Material provided: Begin
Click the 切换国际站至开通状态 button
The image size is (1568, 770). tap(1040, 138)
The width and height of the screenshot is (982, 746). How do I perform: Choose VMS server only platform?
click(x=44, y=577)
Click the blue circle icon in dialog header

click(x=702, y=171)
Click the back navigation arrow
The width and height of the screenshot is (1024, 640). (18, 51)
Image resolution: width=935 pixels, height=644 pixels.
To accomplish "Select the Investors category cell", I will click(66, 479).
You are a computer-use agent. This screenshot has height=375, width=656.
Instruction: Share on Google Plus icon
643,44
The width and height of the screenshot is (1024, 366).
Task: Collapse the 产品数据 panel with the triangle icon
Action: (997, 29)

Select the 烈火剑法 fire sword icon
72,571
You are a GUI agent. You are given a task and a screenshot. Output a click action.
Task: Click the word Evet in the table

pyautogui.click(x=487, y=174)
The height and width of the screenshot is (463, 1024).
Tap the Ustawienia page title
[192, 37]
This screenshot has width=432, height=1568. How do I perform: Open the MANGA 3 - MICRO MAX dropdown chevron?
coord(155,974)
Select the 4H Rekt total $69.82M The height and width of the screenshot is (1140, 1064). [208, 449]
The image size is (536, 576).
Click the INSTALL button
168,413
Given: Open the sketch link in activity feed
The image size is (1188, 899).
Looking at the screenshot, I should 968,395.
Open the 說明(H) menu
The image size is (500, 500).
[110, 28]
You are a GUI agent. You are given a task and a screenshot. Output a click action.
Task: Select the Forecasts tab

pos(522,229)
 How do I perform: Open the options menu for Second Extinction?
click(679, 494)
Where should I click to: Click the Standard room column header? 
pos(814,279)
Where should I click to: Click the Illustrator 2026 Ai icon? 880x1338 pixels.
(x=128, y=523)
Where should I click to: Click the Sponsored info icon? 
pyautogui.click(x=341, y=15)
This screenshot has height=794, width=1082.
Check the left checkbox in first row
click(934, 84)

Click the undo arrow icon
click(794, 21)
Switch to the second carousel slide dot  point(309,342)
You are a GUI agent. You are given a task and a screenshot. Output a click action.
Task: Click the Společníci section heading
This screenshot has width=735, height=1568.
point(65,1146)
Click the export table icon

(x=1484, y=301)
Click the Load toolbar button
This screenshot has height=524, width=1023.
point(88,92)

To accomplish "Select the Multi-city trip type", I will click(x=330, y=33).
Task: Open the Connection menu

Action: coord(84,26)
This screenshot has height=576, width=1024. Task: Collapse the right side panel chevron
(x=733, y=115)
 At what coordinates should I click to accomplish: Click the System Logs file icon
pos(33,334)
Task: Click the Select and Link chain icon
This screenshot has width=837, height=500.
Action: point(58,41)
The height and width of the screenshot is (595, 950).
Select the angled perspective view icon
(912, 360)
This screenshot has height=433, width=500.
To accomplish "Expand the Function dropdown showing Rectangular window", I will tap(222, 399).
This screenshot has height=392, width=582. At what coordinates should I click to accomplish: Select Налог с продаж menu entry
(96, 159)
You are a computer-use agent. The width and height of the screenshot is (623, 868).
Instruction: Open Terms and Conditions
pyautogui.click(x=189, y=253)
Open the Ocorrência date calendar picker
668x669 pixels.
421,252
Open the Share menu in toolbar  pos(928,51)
Material provided: End
* What you should do: Of all the entries above, retype exactly the lines from the line with "Click the undo arrow icon" to the line with "This screenshot has height=433, width=500.", both included, and no others.

* Worked solution:
Click the undo arrow icon
click(794, 21)
Switch to the second carousel slide dot  point(309,342)
You are a GUI agent. You are given a task and a screenshot. Output a click action.
Task: Click the Společníci section heading
This screenshot has width=735, height=1568.
point(65,1146)
Click the export table icon

(x=1484, y=301)
Click the Load toolbar button
This screenshot has height=524, width=1023.
point(88,92)

To accomplish "Select the Multi-city trip type", I will click(x=330, y=33).
Task: Open the Connection menu

Action: coord(84,26)
This screenshot has height=576, width=1024. Task: Collapse the right side panel chevron
(x=733, y=115)
 At what coordinates should I click to accomplish: Click the System Logs file icon
pos(33,334)
Task: Click the Select and Link chain icon
This screenshot has width=837, height=500.
Action: point(58,41)
The height and width of the screenshot is (595, 950).
Select the angled perspective view icon
(912, 360)
This screenshot has height=433, width=500.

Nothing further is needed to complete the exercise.